Monsieur le Ministre,
Vous êtes en train de faire expulser Brahim TOUNKARA vers le Mali. Au-delà du fonctionnement « normal » de vos services, votre responsabilité personnelle est engagée : j’ai appelé votre cabinet, le secrétariat de votre conseiller immigration Emmanuel CAYRON puis votre directeur de Cabinet Jean-Luc NEVACHE. J’ai fini par pouvoir m’entretenir avec un chargé de mission, M. ROUGIER. Je vous ai également envoyé un sms, au numéro de portable auquel il m’est arrivé plusieurs fois de vous alerter sur des expulsions particulièrement honteuses… mais vous n’étiez pas encore ministre.
Brahim TOUNKARA vit en France depuis 15 ans (2001), sa femme Coumba KONTE l’a rejoint en 2010. Ils ont deux enfants, Noukhoussa, trois ans et demi, scolarisé en maternelle aux Ulys (91) et Boubou deux ans. Ils attendent un troisième enfant. Je veux croire que vous mesurez la dévastation de la situation de cette jeune femme et de ses enfants, conséquence de votre décision. Pour parler clair, les enfants n’ont pas eu assez à manger depuis l’arrestation de leur père et des habitants des Ulis ont collecté nourriture et argent sur le marché pour subvenir à leurs besoins. Il est évident que Brahim Tounkara va tenter de revenir retrouver les siens. Que feriez-vous, à sa place ? Et que direz-vous à ses enfants s’il se noie en tentant de franchir la Méditerranées que vos collègues et vous-même transformez en tombeau pour des milliers de migrants chaque année ?
Brahima Tounkara a été arrêté parce qu’il n’avait pas de titre de transport dans l’autobus qu’il empruntait. On peut, en 2017, en France, être soupçonné du détournement d’un million d’€ grâce à des emplois fictifs, être soupçonnée de rétribuer son garde-du corps 7000 € pour un emploi à mi-temps et de faire rémunérer illégalement plusieurs de ses proches ou encore organiser une soirée à près de 400 000 € à Los Angeles aux frais de son ministère et être candidat aux élections présidentielles. Mais resquiller dans l’autobus est sanctionné de 15 jours d’emprisonnement, d’une expulsion ligoté et bâillonné et d’une interdiction du territoire de trois ans. Sans parler de la situation de ses enfants, rendus quasi orphelins.

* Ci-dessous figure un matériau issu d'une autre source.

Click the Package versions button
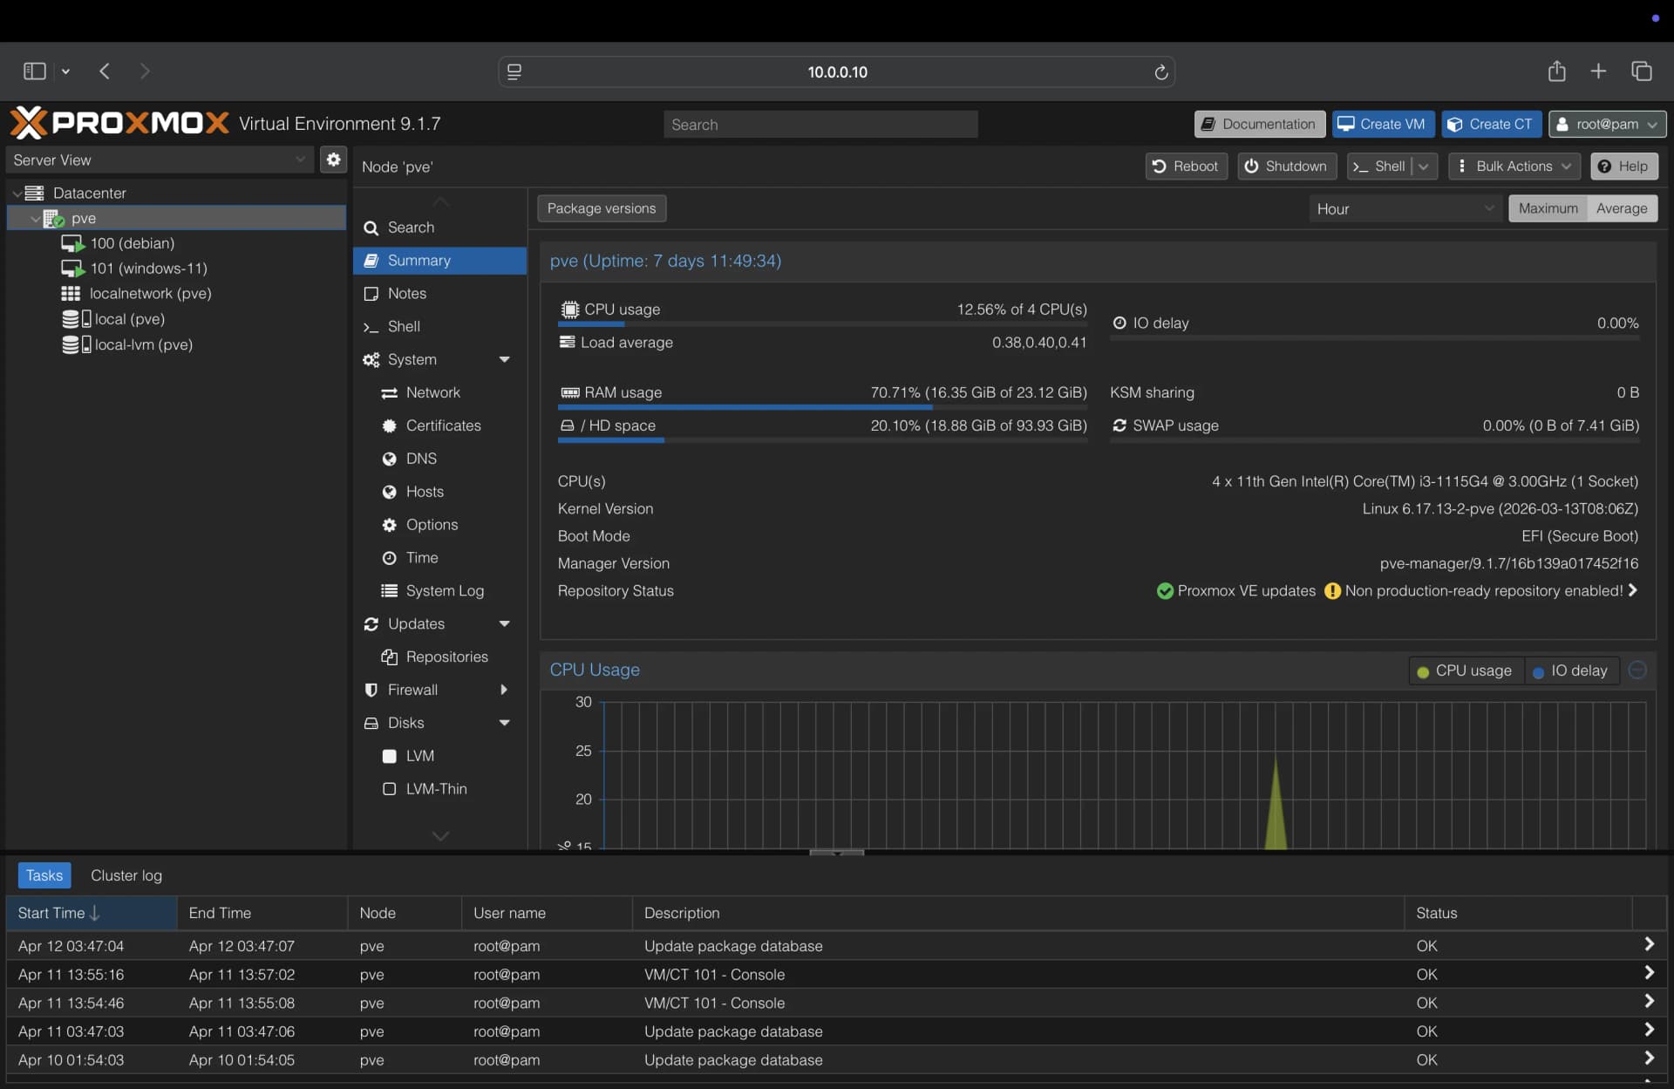1674x1089 pixels. click(601, 208)
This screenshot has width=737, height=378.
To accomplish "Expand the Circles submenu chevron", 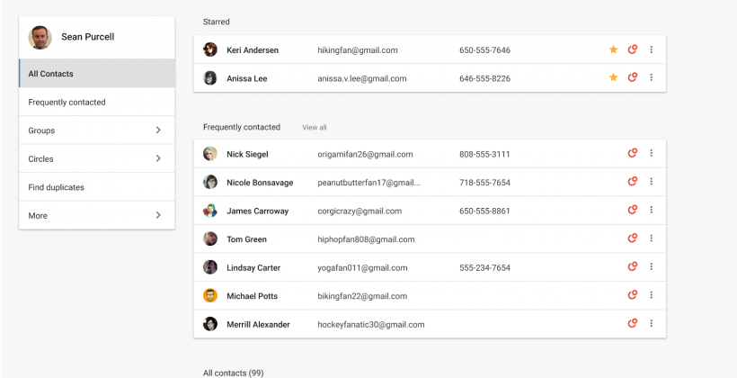I will coord(158,159).
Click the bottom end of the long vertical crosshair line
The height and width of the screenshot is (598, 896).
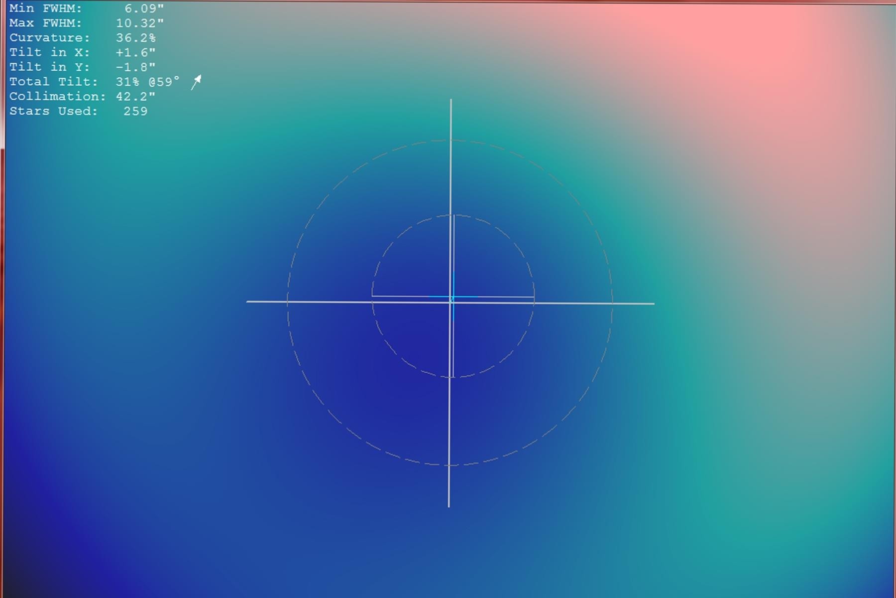click(449, 505)
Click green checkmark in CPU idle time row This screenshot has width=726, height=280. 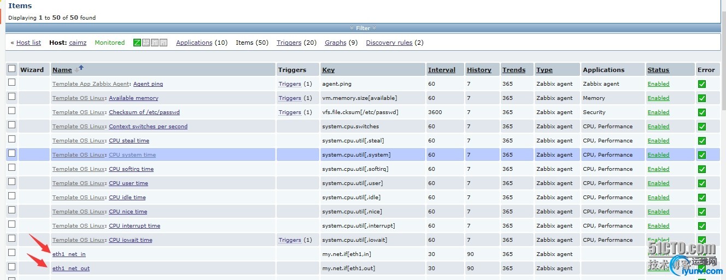[702, 198]
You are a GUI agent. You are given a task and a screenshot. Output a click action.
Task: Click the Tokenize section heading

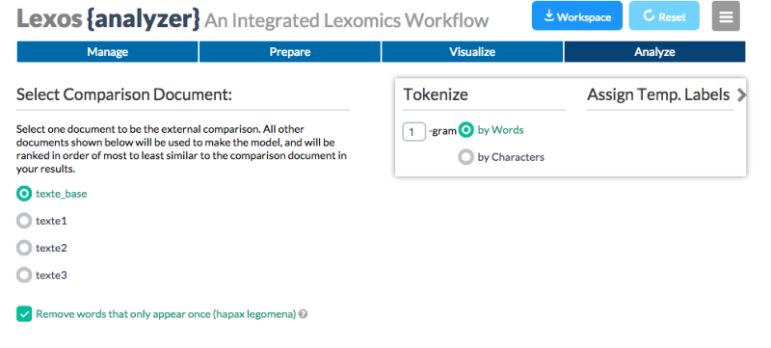pyautogui.click(x=436, y=94)
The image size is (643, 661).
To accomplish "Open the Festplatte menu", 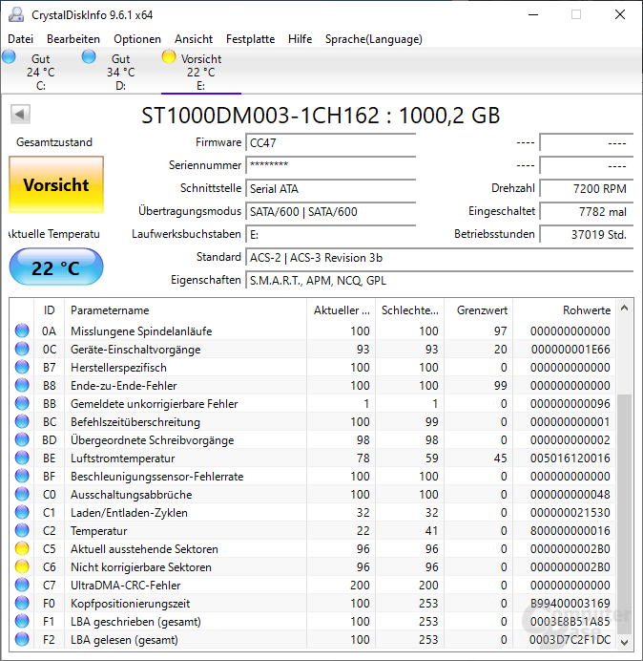I will [250, 39].
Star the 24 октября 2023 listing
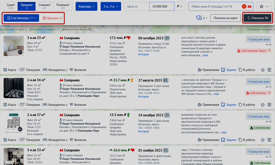 tap(263, 140)
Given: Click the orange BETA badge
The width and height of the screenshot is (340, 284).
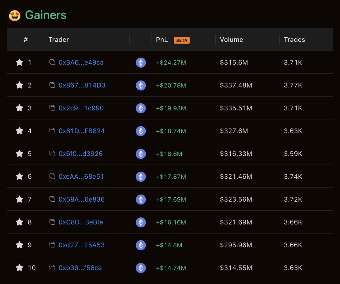Looking at the screenshot, I should pyautogui.click(x=182, y=40).
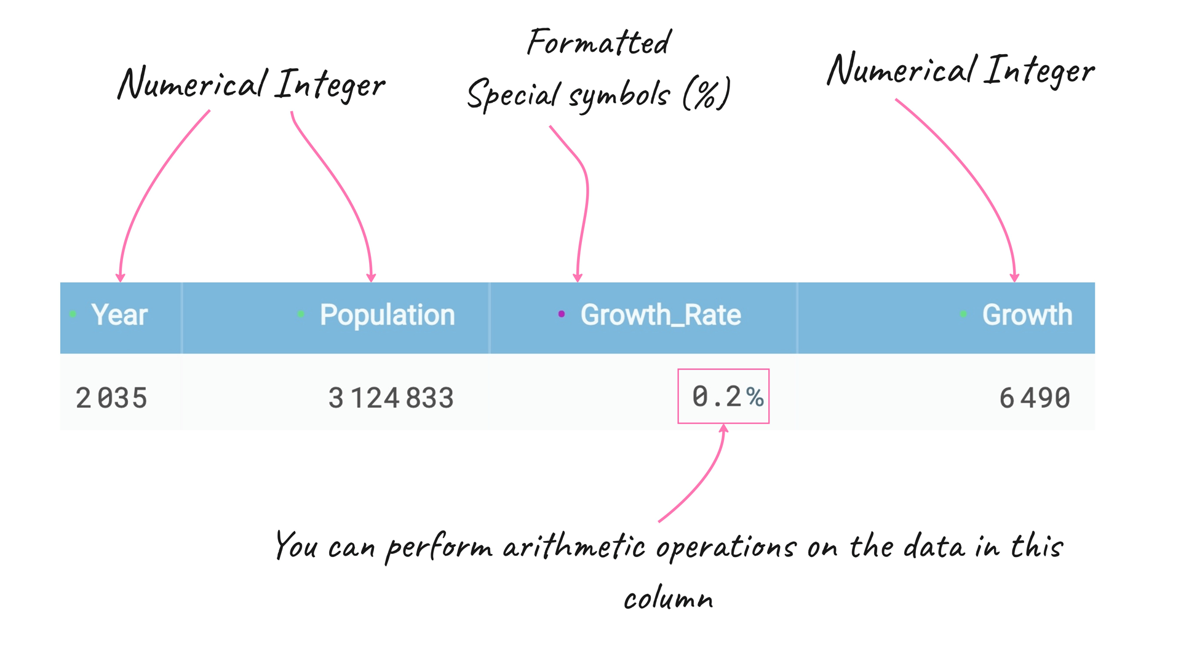Click the right Numerical Integer annotation
This screenshot has width=1181, height=664.
(x=961, y=70)
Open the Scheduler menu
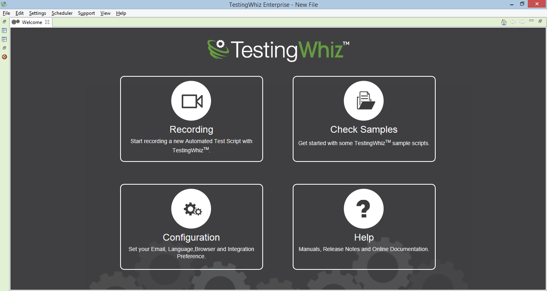 62,13
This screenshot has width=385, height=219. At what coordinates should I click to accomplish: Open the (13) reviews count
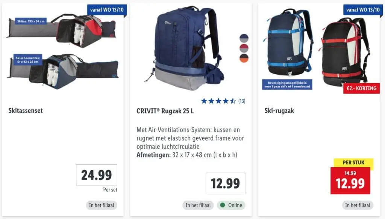242,101
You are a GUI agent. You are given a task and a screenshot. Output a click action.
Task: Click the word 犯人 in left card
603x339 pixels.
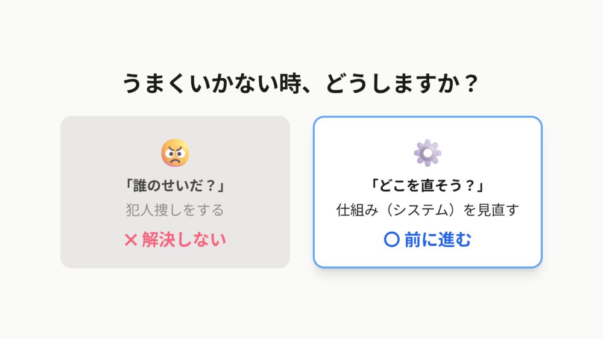140,210
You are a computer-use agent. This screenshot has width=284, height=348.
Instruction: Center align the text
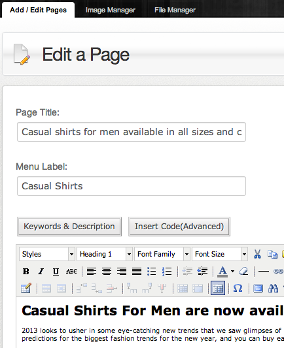[x=107, y=271]
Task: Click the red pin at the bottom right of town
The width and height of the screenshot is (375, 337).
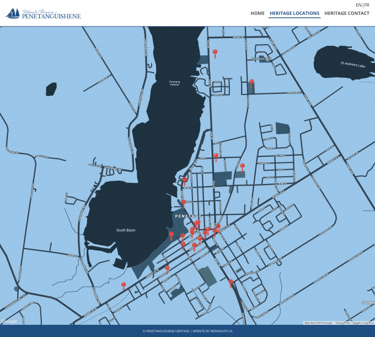Action: (x=231, y=282)
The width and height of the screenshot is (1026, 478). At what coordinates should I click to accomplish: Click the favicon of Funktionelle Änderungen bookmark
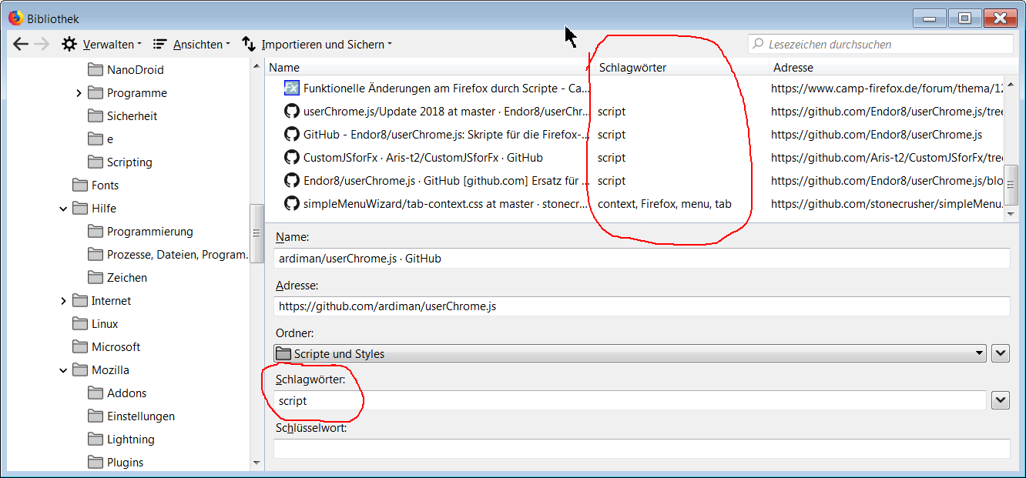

Je suis d’autant plus amer, Monsieur le Ministre, que j’ai fait votre connaissance le 18 septembre 2005, dans des circonstances beaucoup plus honorables pour vous. Ce soir-là, un garçon de 19 ans, lycéen à Epinay-sur-Seine Guy E. devait être expulsé vers le Cameroun. Plusieurs dizaines de ses camarades, des enseignants, des militants de la LDH, de SOS-Racisme et du Réseau Education sans frontières, dont moi, étions dans le hall du Terminal 2 de l’aéroport Charles De Gaulle pour empêcher l’expulsion. Vous étiez député d’Epinay, vous nous avez rejoints. Un rang de policiers barrait l’accès à la douane. Vous avez demandé à rendre visite à Guy, en application du droit à l’accès des députés aux lieux de privation de liberté. Cela vous a été refusé. Vous nous avez alors fait reculer de plusieurs mètres, puis, votre carte de parlementaire à la main, vous avez chargé les policiers à plusieurs reprises, tentant de franchir leur barrage en force. J’avais été bluffé par votre détermination et votre courage. « Vous me réconciliez avec la fonction parlementaire » vous avais-je alors dit.
Vous n’avez pas réussi mais votre action et celle des manifestants ont dissuadé le ministre de l’Intérieur de l’époque, Nicolas Sarkozy, de procéder à l’expulsion. Le lendemain, Guy devait comparaitre devant le TGI de Bobigny pour refus d’embarquement… mais son lycée –élèves et professeurs— était en grève et 400 personnes manifestaient devant le tribunal. L’audience était reportée, Guy était libéré et recevait un titre de séjour.
Ces événements ont plus de dix ans. Je devine –et je regrette profondément—qu’ils n’ont été pour vous que des étapes dans votre carrière. Hier, vous protégiez l’opprimé. Vous le maltraitez aujourd’hui.
Je tiens, Monsieur le Ministre, à vous faire part de ma consternation, aussi profonde que l’estime que je vous portais hier. Être à l’image de la présidence de François Hollande n’est pas une circonstance atténuante.
Insistant pour que vous suspendiez immédiatement l’expulsion de Brahima TOUNKARA, je vous prie, Monsieur le Ministre, d’agréer l’expression de mes salutations consternées.